The morning mail did not lift Felicity’s spirits. Bills, bills and more bills. There was only one white envelope among the brown and red. (Red bills! The shame of it!) Felicity would have liked to open it, but David got terribly prickly when she opened his mail. Then again, David got terribly prickly about everything at the moment.

“Here.” Back in the kitchen, she handed him the letter, along with the bills. “For you.”

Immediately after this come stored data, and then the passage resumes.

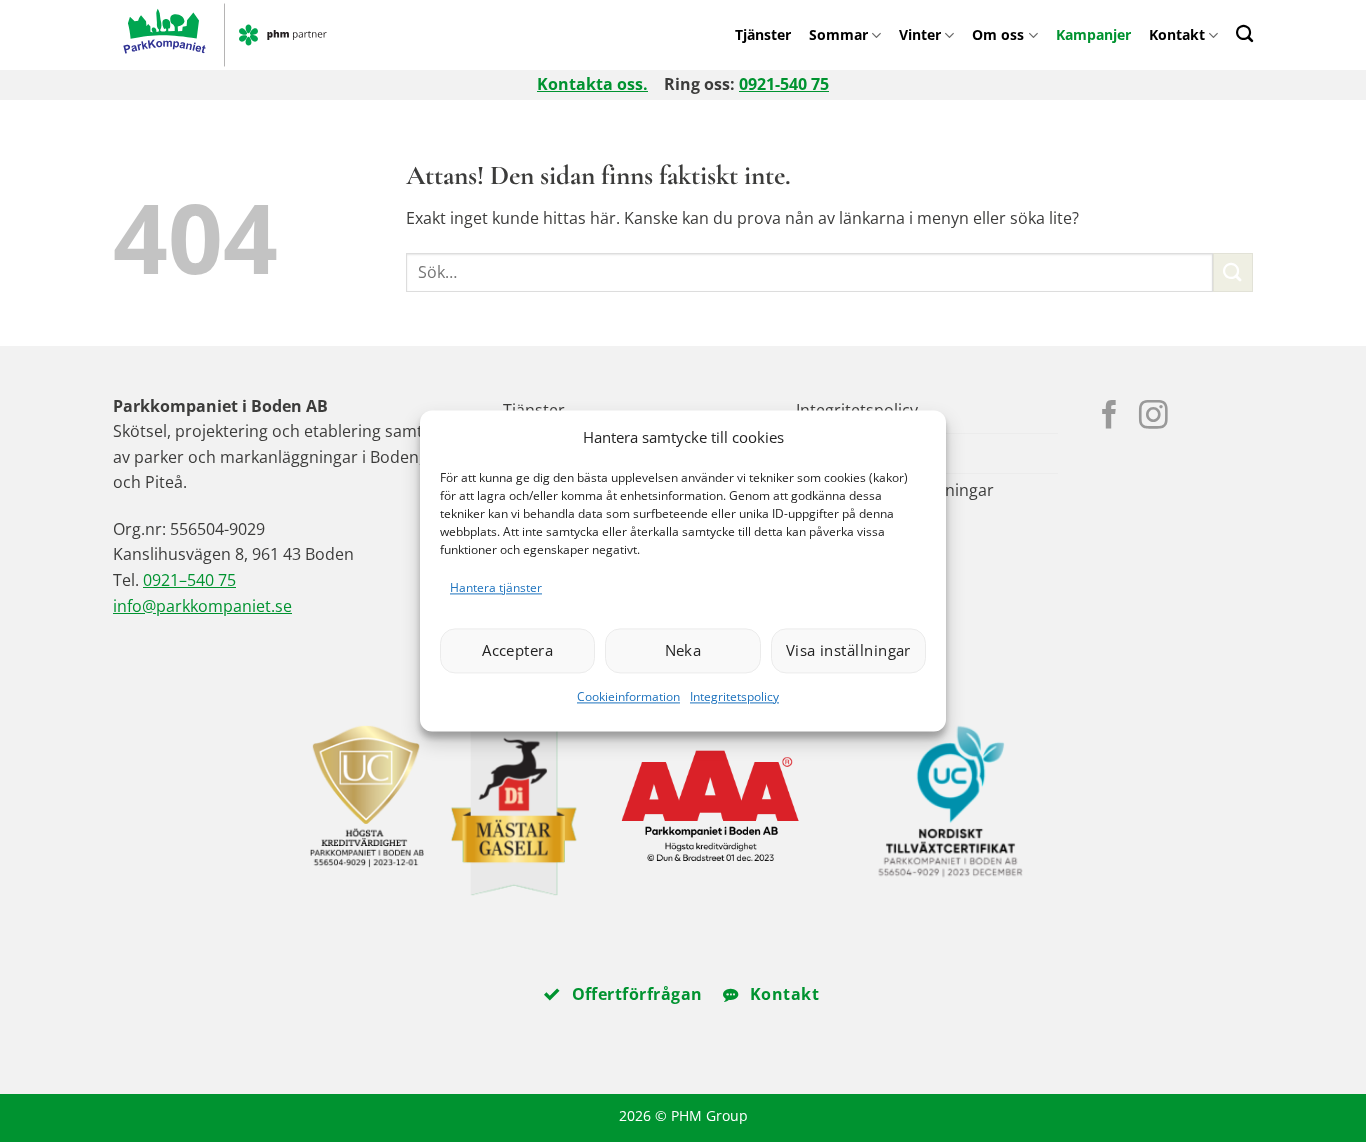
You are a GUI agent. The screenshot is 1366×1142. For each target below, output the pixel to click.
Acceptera (517, 651)
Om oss (998, 34)
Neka (683, 651)
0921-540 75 (784, 84)
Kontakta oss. (592, 84)
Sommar (838, 34)
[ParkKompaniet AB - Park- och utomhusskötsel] (262, 35)
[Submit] (1233, 272)
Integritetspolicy (734, 696)
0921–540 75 (189, 580)
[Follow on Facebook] (1109, 417)
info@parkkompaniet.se (202, 606)
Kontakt (1177, 34)
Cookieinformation (628, 696)
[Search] (1244, 33)
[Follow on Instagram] (1153, 417)
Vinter (920, 34)
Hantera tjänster (496, 587)
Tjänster (763, 34)
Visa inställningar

David Tennant opened the envelope without interest. Since Templeton folded, it was as if a black cloud had descended over his life. Nothing seemed to matter anymore. Inside the envelope was a note and a check. David Tennant read both. Twice. Felicity noticed that his hands had started to shake.

“What? What is it?”

He handed her the note.

Dear David, I am sorry this has taken so long. And I’m sorry I was not able to be more open with you. I hope this check will go some way toward restoring your faith in me. Your friend, Lexi

“Humph.” Felicity Tennant was unimpressed. “Guilty conscience got the better of her, has it? It’s about time. Your friend, indeed! After the way Her Ladyship has treated us.”

Silently, David Tennant passed his wife the check.